Die Regie (Vasily Barkhatov) hat dazu beigetragen, die Romanvorlage in einen Reißer umzuwandeln. Die Theatralik der Hauptdarsteller ist hier selbst für russische Verhältnisse übertrieben. Das Bühnenbild (Christian Schmidt) ist originell und für alle Szenen passend, durch die – sich vielleicht zu oft drehende – Bühne sind rasche Szenenwechsel möglich. Das RSO-Orchester unter dem ausgezeichneten Dirigenten Thomas Sanderling spielte die schwierige Partitur mit großem Einsatz, wenn auch hier weniger mehr gewesen wäre. Solide wie immer der Arnold Schönberg-Chor unter Erwin Ortner.

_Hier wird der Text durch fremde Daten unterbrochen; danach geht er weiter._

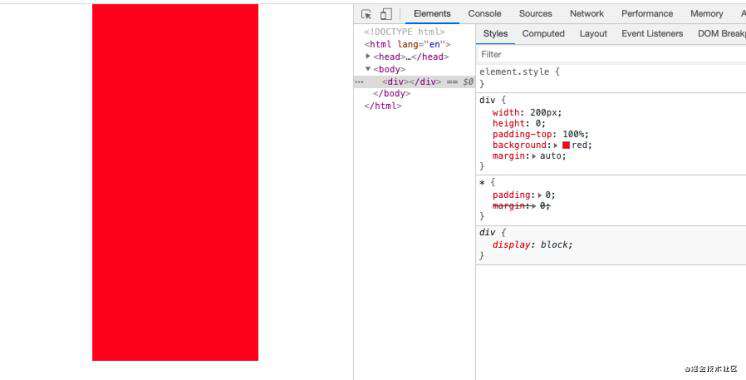The width and height of the screenshot is (746, 380).
Task: Click the ellipsis next to the selected div
Action: [x=359, y=82]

Die in jeder Hinsicht herausragenden Solisten: Dmitry Golovnin als Myschkin mit schneidend scharfem aber sehr sicherem Tenor, Ekaterina Sannikova als Nastassja, ebenfalls grellstimmig und an der Schmerzgrenze singend, sowie Ieva Prudnikovaite als Aglaja mit hoher Durchschlagskraft dominierten das Geschehen mühelos. Etwas unter ihrem Wert mussten sich Dmitry Cheblykov als Rogoschin mit kräftigem Bariton und Petr Sokolov als Lebedjew mit ebenso klangmächtiger Stimme „geschlagen geben“.
Fazit nach 220 sehr anstrengenden Minuten: Lautstärke allein macht’s nicht, auf die Dosis kommt es an, das gilt auch für die Länge der Aufführung.